It comes as something of a relief, perhaps, to fashionable types who have determinedly worn damp wool coats since the days of antiquity rather than be seen in anything as practical as splashproof polyester. No longer the jealous sideways looks at the man next to you in a rain retardant North Face jacket with a hood.
"I love an anorak," says Karen Dacre, fashion editor at the Evening Standard. "Mostly because I really enjoy the thrill of ditching an umbrella, bag and whatnot. But next season, with so many luxe interpretations on offer, even the well-heeled may fall for its charms."

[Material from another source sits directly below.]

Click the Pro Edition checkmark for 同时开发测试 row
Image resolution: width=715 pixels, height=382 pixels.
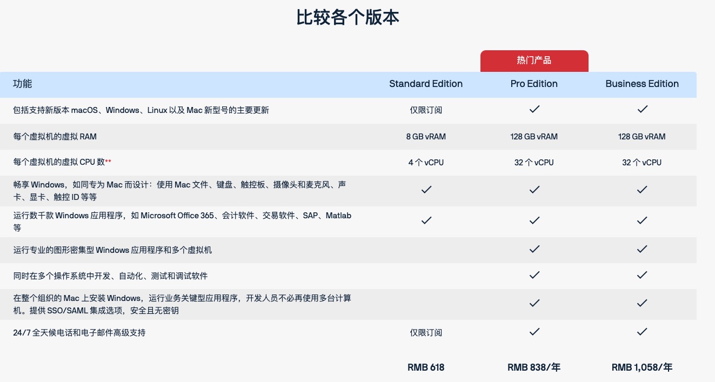(x=534, y=275)
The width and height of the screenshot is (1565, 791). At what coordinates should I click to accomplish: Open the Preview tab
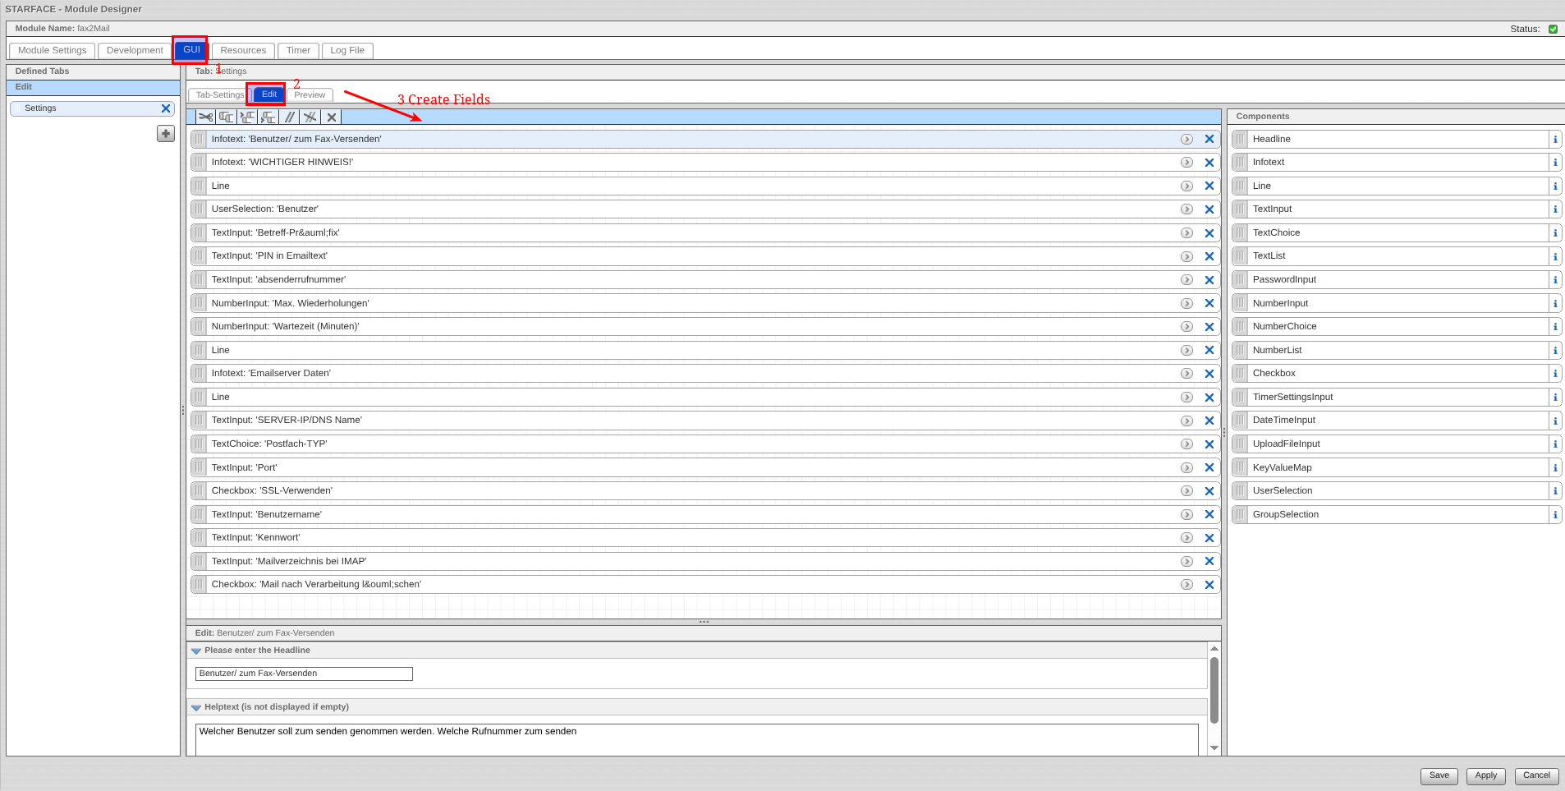pyautogui.click(x=310, y=95)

In this sense, the anorak is the new pool slide, the new "is it appropriate?" piece to make the leap from streetwear to Parisian salon, and it signifies ever more clearly our divergence from the formal codes of years past. When people go to work in jersey and trainers, when they go to cocktail parties in ripped jeans, why on earth shouldn't they wear the sort of coat that has formerly been reserved for dog-walkers and hikers?
Helmut Lang autumn/winter 1999
Picture credit: Getty
And the Nineties influences are impossible to ignore. The urban appropriation of all this techy outerwear recalls Helmut Lang's improvised sportiness and Prada's utilitarian aesthetic from that decade. It's something that jars, but which ultimately feels innate - nerdy but nice.

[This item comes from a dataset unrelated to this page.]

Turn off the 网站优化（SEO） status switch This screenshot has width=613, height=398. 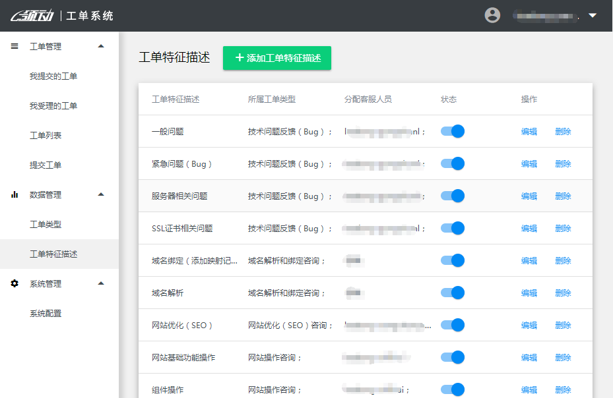tap(453, 325)
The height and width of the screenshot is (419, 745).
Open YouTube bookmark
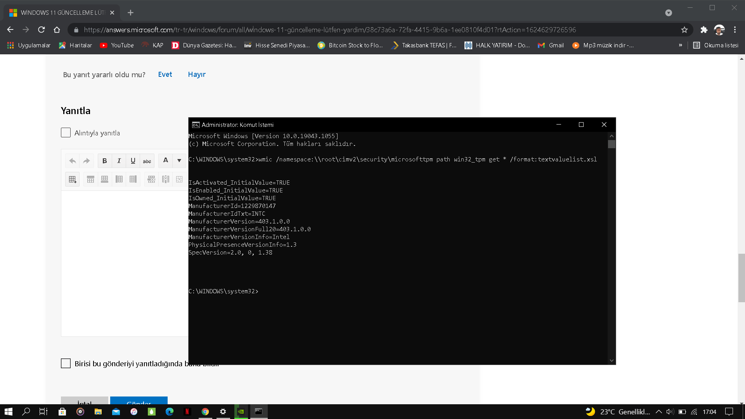click(117, 45)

"I'm drawn to the nerdiness," says designer Peter Jensen, whose autumn 2008 collection was dedicated to the anorak-wearing heroine of Mike Leigh's film Nuts in May. "It has so many good associations for me. For me, the idea of a girl putting an anorak on over a chic dress is British style at its best."
It's true, this coat feels like a homecoming; this moment in the sun for it is something of a relief. Fashion is no longer embarrassed by function and its ostensible lack of polished aesthetic. The anorak's allure lies in its very utility - that's why it looks so good shrugged on over a slip. It brings all that high-end, editorial wistfulness to a place that we understand as part of our lives, to a grey and rainy day somewhere near you.